Once someone has decided to participate in the program, the next step is to engage other members in the laneway and/or receive approval from key decision makers, such as the owner(s) of the building and members of the Owners Corporation Committee. We found that two common uncertainties are; the type of information that is required to build a ‘good case’ and where to access this content.

Gaining access to the right people can also be tricky. For example, we uncovered that many tenants have never met their landlord, only interact with them on an annual basis (e.g. during routine inspections) or only communicate with a real estate agent.

This can be one of the most difficult steps for someone in the journey. The risk is that it feels too difficult and that adequate support is not available. As a result they drop out of the program before they’ve even had the chance to get fully involved. 

I’m preparing the nomination

This where rubber hits the road. Everyone is on board and a lot of hard work has been done to get to this point. 

Completing an application process can often feel very daunting and can easily negatively impact the experience before the individual has even started. It is, therefore, critical to communicate how the application process works, what information is required and why, and how to access support. 

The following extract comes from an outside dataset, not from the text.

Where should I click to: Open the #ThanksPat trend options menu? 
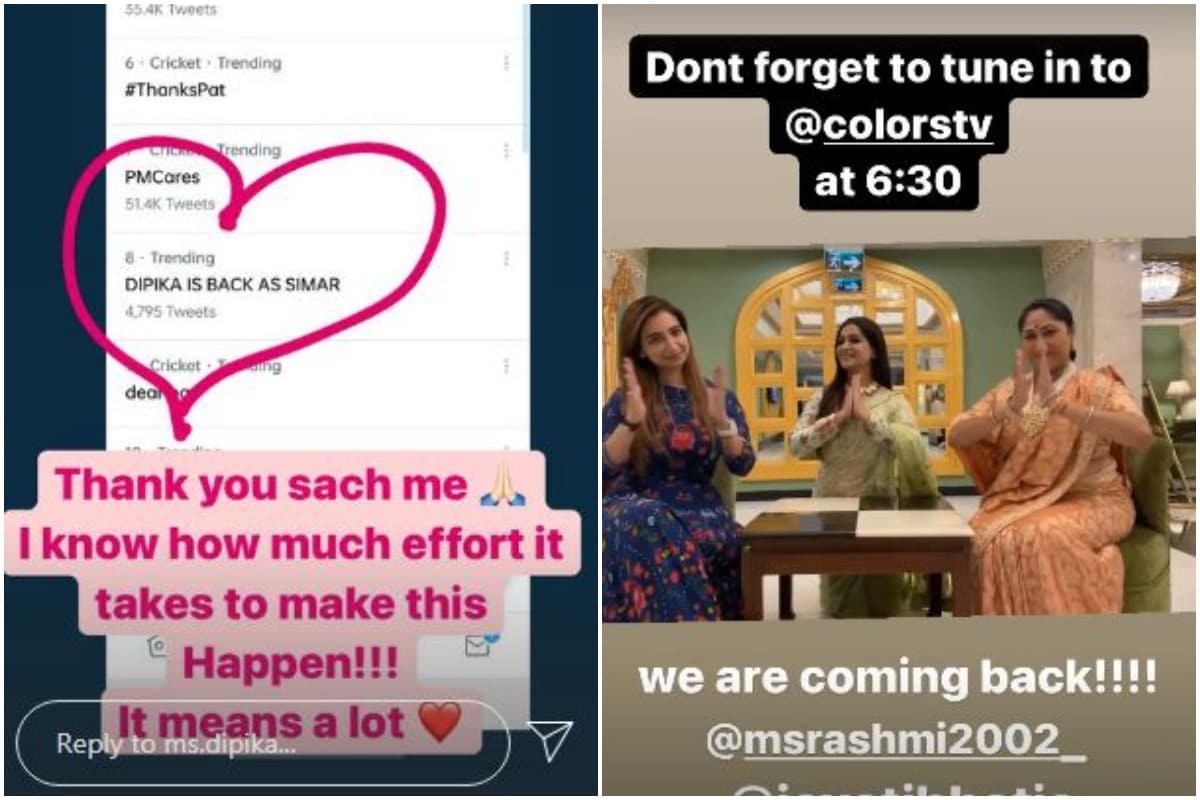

Keep the application itself as simple and user friendly as possible, asking only for information that is required and avoiding duplication in the process. There may be information they (e.g. the program owner) already have access to that doesn’t need to be repeated in the application. For example, details about the property that the Council already has available in internal databases (e.g. building age and dimensions). 

2. Decide how you can best help someone 

Now that you have a clear understanding of when someone will most likely require support, the next step is to design how you can best deliver that support. 

This exercise is similar to the work you have completed in 4. Create an engagement strategy. You’ll need to keep in mind that individuals will have preferences and will naturally already use certain communication channels. Make use of these to provide support more effectively.  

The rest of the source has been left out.